‘Tarp’ is an abbreviation for the word ‘tarpaulin’ and is the preferred term of its advocates in the outdoor world.
They are typically rectangular sheets of nylon which you tie above your head to provide shelter as an alternative to a tent. Ray Mears likes them. You might, for example, attach each of the corners to a tree at head height and then set up your camp underneath it. It is probably easier to get a sense of them from the photographs above and below.
I bought my first tarp two years ago before going cycling on my rickshaw and was quickly sold on the principles of it. Like bivi bags, I enjoy the tarp because it actually involves sleeping outside rather inside a tent, cut off from the world.

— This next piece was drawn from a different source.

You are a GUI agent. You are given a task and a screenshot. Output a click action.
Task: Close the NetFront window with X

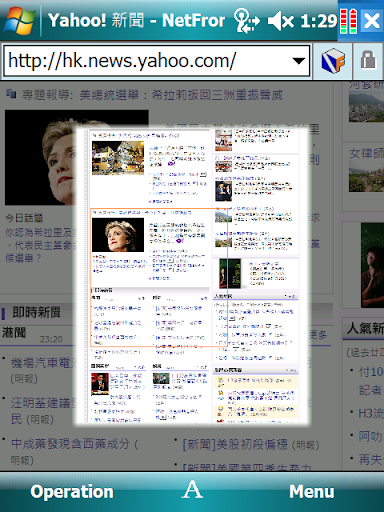point(371,21)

- They are smaller and lighter than tents
- You get a lot more space than inside a tent
- They are a lot cheaper than tents (mine was about £30 off eBay)
- You will be outside and closer to nature
- You need something off which to pitch them e.g. trees, fences, walking poles
- They are not as good in extreme weather (e.g. strong wind, horiztonal rain, extreme cold)
- You might end up carrying a bivi bag as well which undermines the size/weight benefit
- You are outside and closer to nature
If you enjoy the being-close-to-nature aspect of camping, don’t have a tent or much money, or just fancy trying something new, then try looking on eBay for an ex-army tarp.
Any other tarp fans out there?
(P.S. Any of my friends reading this will no doubt be letting out a groan of frustration having A. listened to me wax lyrical about my tarp, and B. endured me attempting to pitch it in obscure locations where we really would have been better off without it. I know that deep down that they love and respect the tarp as I do.)